Find out to how to ‘walk on water’ in Italy

9 June 2016 • Written by Sophia Heath

While being on a superyacht allows you to interact with water and sometimes even fly above it even the best superyacht toys don’t allow you to walk on it. However, a new art instillation in Italy will give visitors the chance to walk three kilometres across Lake Iseo.

The installation opens on June 18 Picture courtesy of The Floating Piers/Facebook.com

“The Floating Piers” is the work of Bulgarian artist Christo who has created a walkway between the mainland a pair of islands in the lake. The artist describes the sensation of walking on the platform as the same as “walking on the back of a whale”.

“For the first time, for 16 days, they will walk on the water,” Christo said of the residents of Monte Isolo, which is normally only accessible by boat.

The artist’s team have been working since November assembling and anchoring 220,000 floating poly-ethylene cubes to create the undulating path. The 190 anchors used to secure the path were moved into place by hot air balloons.

The entire project cost 15 million Euro Picture courtesy of The Floating Piers/Facebook.com

The project is now awaiting the final touch — adding yellow fabric that changes colour from red to gold in response to shifting light and humidity level. The instillation will open next week (June 18) and 150 volunteers, including lifeguards, will be posted on piers and boats to ensure the safety of visitors.

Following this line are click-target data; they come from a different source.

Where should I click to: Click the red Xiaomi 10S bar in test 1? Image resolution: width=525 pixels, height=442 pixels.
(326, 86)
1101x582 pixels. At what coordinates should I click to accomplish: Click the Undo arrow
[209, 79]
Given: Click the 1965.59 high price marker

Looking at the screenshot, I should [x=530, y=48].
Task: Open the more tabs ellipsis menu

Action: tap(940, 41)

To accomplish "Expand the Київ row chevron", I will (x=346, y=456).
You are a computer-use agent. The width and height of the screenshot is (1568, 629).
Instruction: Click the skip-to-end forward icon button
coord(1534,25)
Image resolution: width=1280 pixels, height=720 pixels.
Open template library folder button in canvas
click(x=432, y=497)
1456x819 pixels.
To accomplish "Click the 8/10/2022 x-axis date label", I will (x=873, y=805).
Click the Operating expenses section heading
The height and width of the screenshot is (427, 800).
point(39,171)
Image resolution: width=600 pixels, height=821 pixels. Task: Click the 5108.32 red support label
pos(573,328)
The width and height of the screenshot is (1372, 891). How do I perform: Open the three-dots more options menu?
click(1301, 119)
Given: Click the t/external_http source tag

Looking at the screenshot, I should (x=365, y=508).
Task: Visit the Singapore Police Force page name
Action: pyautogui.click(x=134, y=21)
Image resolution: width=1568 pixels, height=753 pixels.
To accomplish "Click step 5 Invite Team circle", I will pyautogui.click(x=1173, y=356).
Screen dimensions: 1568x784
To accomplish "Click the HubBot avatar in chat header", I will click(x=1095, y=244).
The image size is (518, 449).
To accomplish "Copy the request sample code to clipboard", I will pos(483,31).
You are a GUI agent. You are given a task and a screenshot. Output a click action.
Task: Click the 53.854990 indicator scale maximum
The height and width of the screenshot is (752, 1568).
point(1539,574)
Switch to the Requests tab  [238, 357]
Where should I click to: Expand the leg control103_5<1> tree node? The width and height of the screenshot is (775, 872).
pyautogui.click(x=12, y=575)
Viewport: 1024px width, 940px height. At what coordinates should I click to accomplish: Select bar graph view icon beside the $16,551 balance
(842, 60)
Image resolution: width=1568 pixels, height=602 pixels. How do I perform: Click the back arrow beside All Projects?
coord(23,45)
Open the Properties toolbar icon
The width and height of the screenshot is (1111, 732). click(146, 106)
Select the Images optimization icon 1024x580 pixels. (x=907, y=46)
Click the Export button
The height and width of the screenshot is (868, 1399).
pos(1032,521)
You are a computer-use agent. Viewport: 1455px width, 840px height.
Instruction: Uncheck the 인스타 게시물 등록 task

Entrance to the spectacle is free and the entire cost of the 15 million euro project has been financed by 80-year-old Christo.

"The project is done for ourselves,” he added. “And if other people like it, it's almost a bonus, very much like a painter who (has) huge big canvases they like to fill it with colour. You don't fill the canvas with colour to please Mr. Smith, Mr. Jones, you fill it with colour because you like to have the joy to see this colour.”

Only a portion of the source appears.